Write out every line of the records below word for word, leaving the pictures out of your answer.

======== Dataset rows

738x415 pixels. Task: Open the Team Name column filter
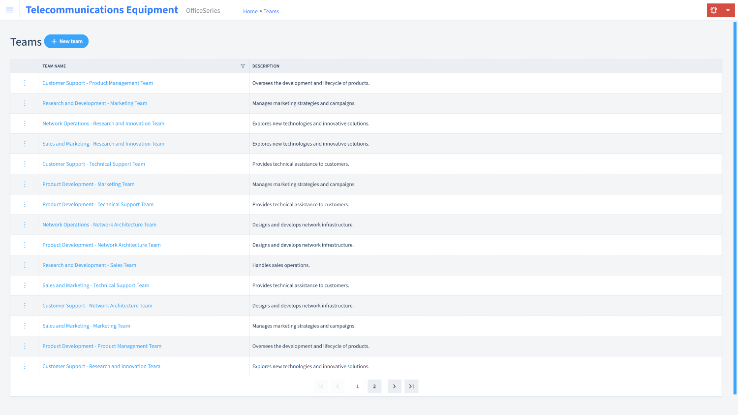pyautogui.click(x=243, y=66)
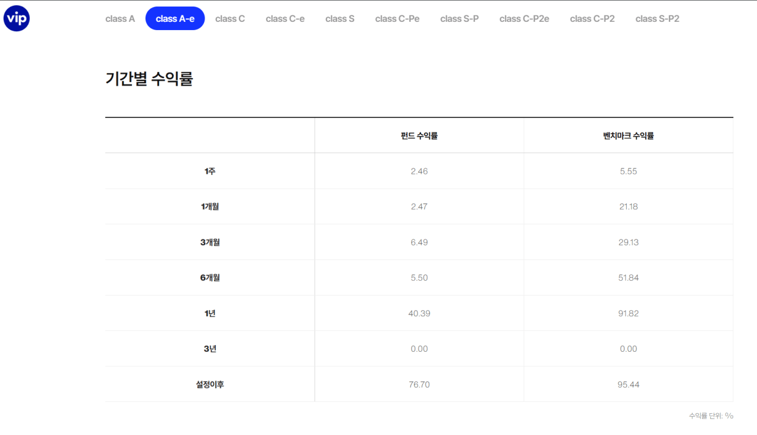Viewport: 757px width, 435px height.
Task: Click the 1년 fund return value 40.39
Action: tap(419, 313)
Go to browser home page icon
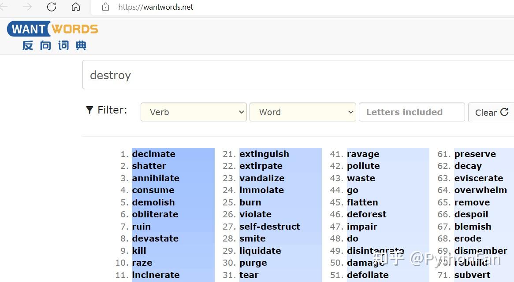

================

### Correct response
738x415 pixels. Task: Open the Team Name column filter
pyautogui.click(x=243, y=66)
Viewport: 757px width, 435px height.
Task: Click the 1년 fund return value 40.39
Action: tap(419, 313)
Go to browser home page icon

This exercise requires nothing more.